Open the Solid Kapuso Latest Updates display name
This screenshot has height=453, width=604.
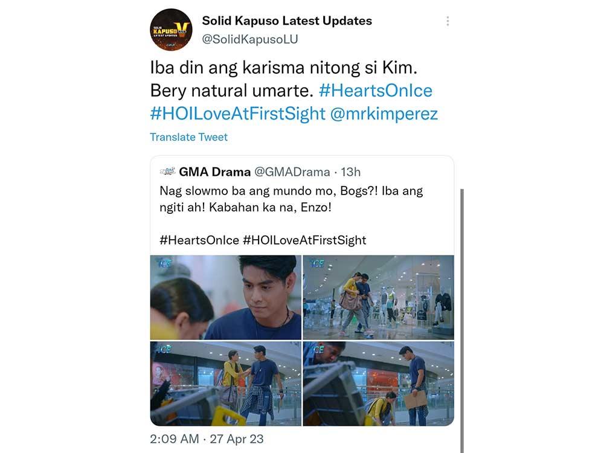(x=287, y=21)
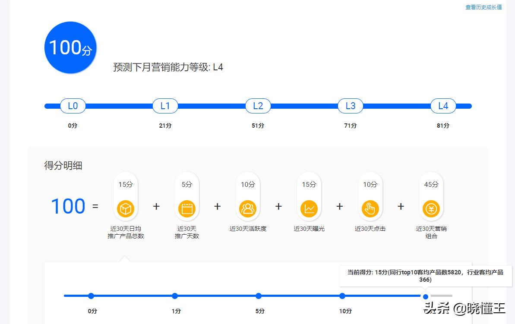Select the L2 level marker
515x324 pixels.
pos(258,106)
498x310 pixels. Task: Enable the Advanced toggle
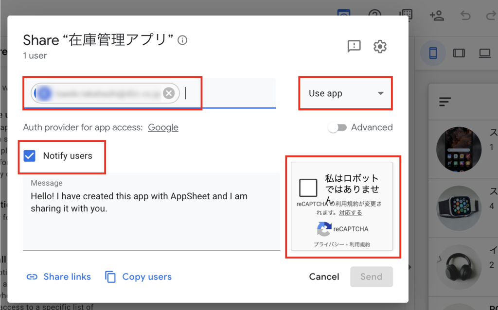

• _The task_: From the line that contains "This screenshot has height=453, width=604." to the last line of the data, print each line exactly, both ends included, and omit the pictures.

• _Answer space_:
This screenshot has height=453, width=604.
(x=287, y=21)
Select the L2 level marker
515x324 pixels.
pos(258,106)
498x310 pixels. Task: Enable the Advanced toggle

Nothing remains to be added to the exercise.